ドライバーは2010年ダカール四輪王者カルロス・サインツ、5度の二輪王者シリル・デプレに、二輪・四輪両方で当時11度の王者となったステファン・ペテランセルという強力な布陣で、デビューイヤーにして優勝候補と目されていたが、どのステージでも3位以内に入ることができないほど速さが不足しており、総合トップ10入りは果たせなかった。ペテランセルが11位、デプレが34位でそれぞれ完走、サインツは5日目でクラッシュしリタイアした[18][19]。
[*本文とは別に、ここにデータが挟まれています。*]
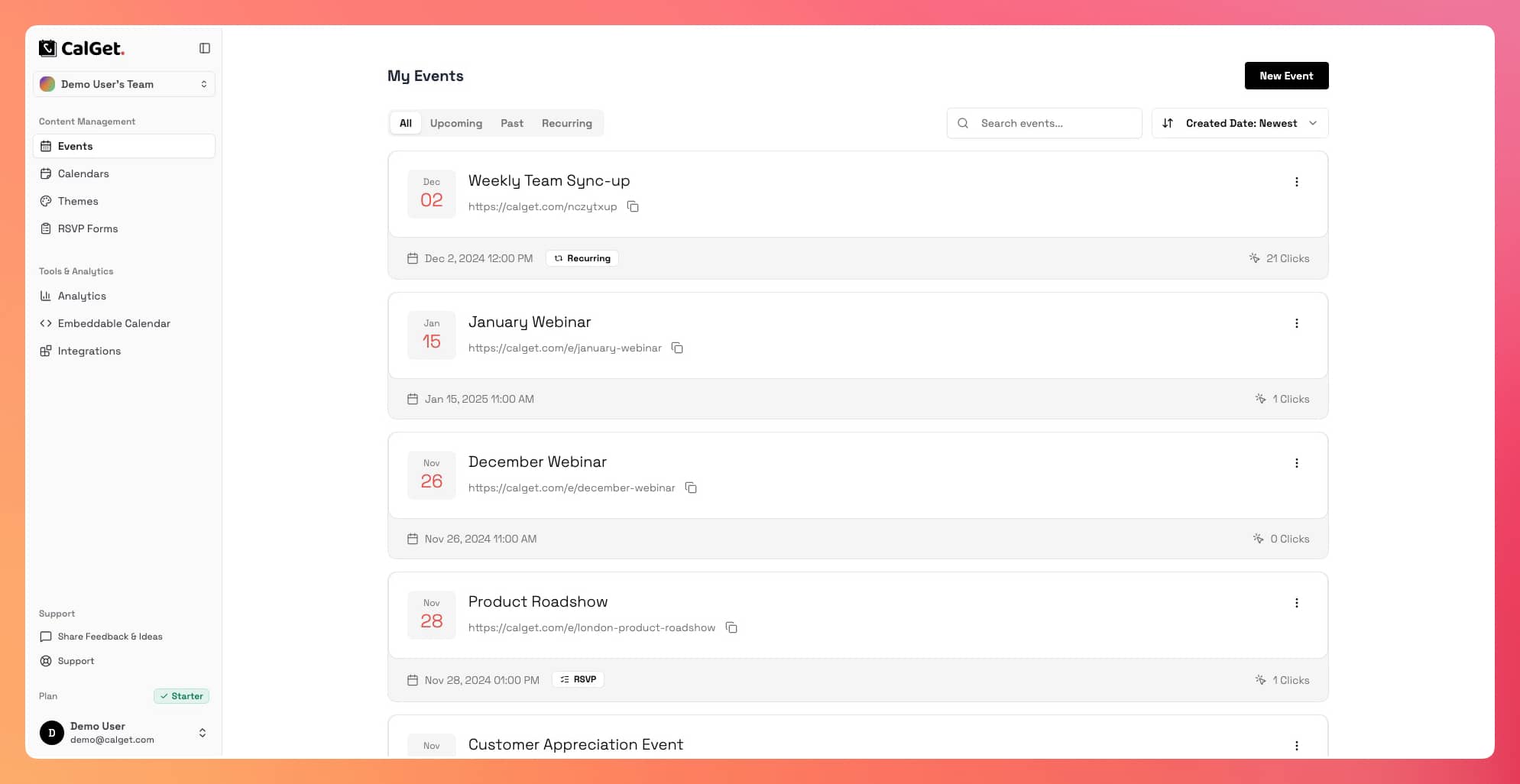The image size is (1520, 784).
Task: Show the Past events tab
Action: [511, 123]
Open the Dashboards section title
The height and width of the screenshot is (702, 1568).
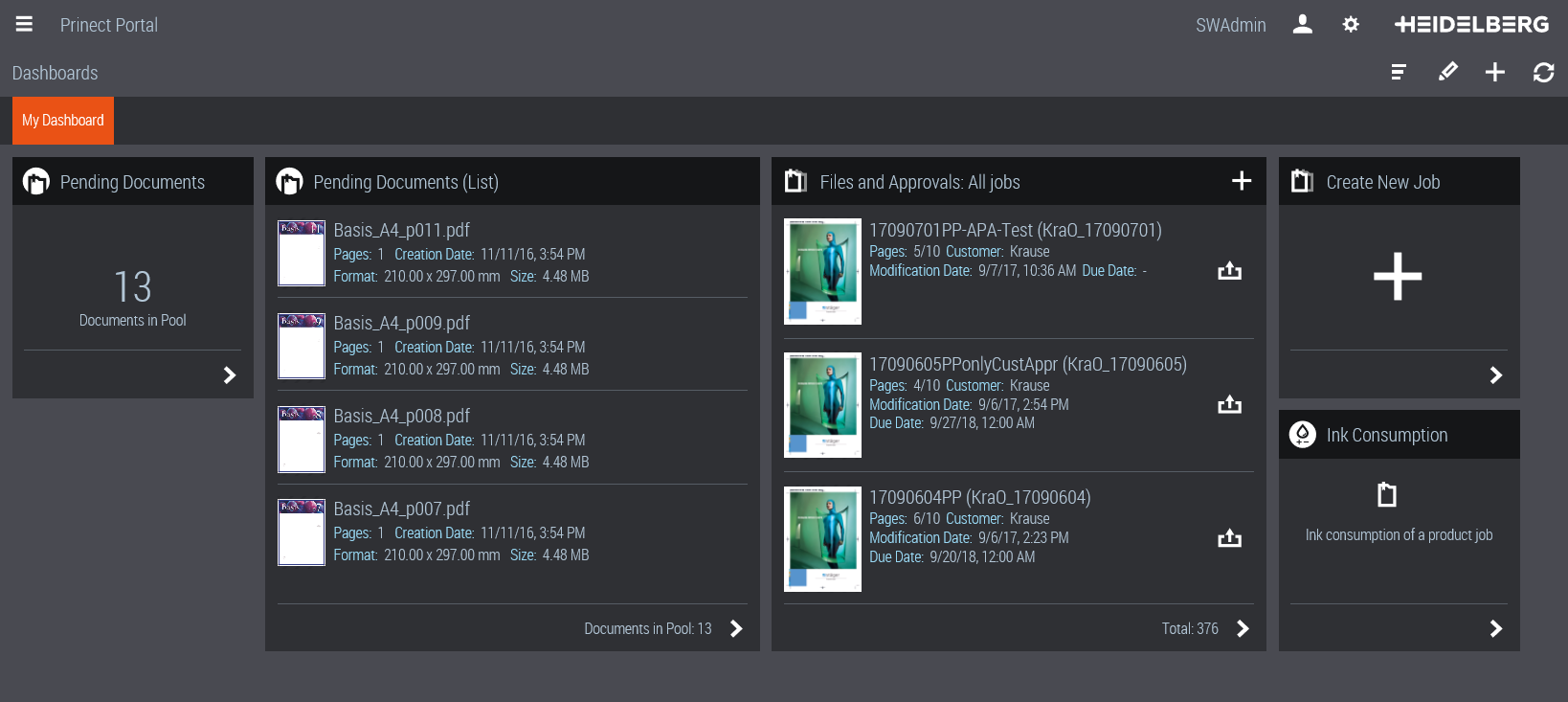(x=55, y=73)
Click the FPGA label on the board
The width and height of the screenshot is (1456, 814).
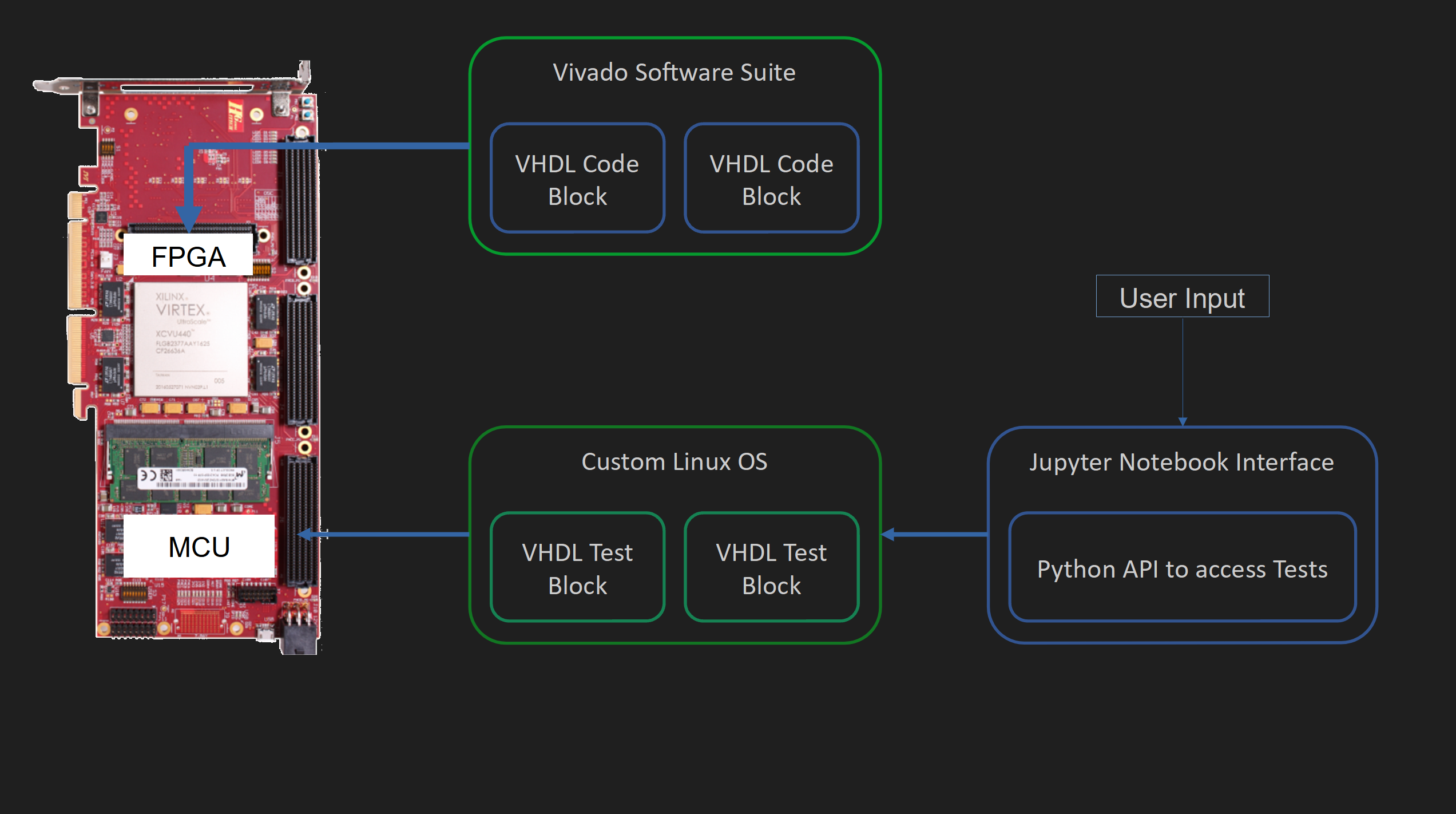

2016年は前年の体たらくから二輪駆動を諦めることも想定されたが、結局四輪駆動は選択せず、改良と熟成を進めた「2008 DKR 16」でリベンジ。全長4,284mm、全幅は2,200mmとそれぞれ約200mmずつ拡張され、オーバーハングは縮小。エンジン出力はトルクはそのまま350馬力へと増加。サスペンションや重量配分、エアインテークなどあらゆる点が見直された[20]。ドライバーにWRCを9連覇した王者セバスチャン・ローブも加わり、4台体制となる。この年プジョーの速さは前年と打って変わり圧倒的で、全13ステージ中9ステージで勝利を飾った。サインツはリタイア、デプレとローブはそれぞれ7位と9位となるが、ペテランセルが自身6度目となる四輪での総合優勝を果たした。プジョーとしては1990年の405 T16以来の栄冠で、「砂漠のライオン」の帰還を宣言するものとなった[21]。なおペテランセルはライバルのX-raidから違法給油をしていたとして抗議されていたが、運営の裁定により無罪となっている[22]。
2017年は市販車のフルモデルチェンジに合わせて3008 DKRにバトンタッチするが、2008 DKRは旧グループPSA(プジョー・シトロエン)と関わりの深いPHスポールの手へと渡り、ハリド・アル=カシミらプライベーターがドライブした。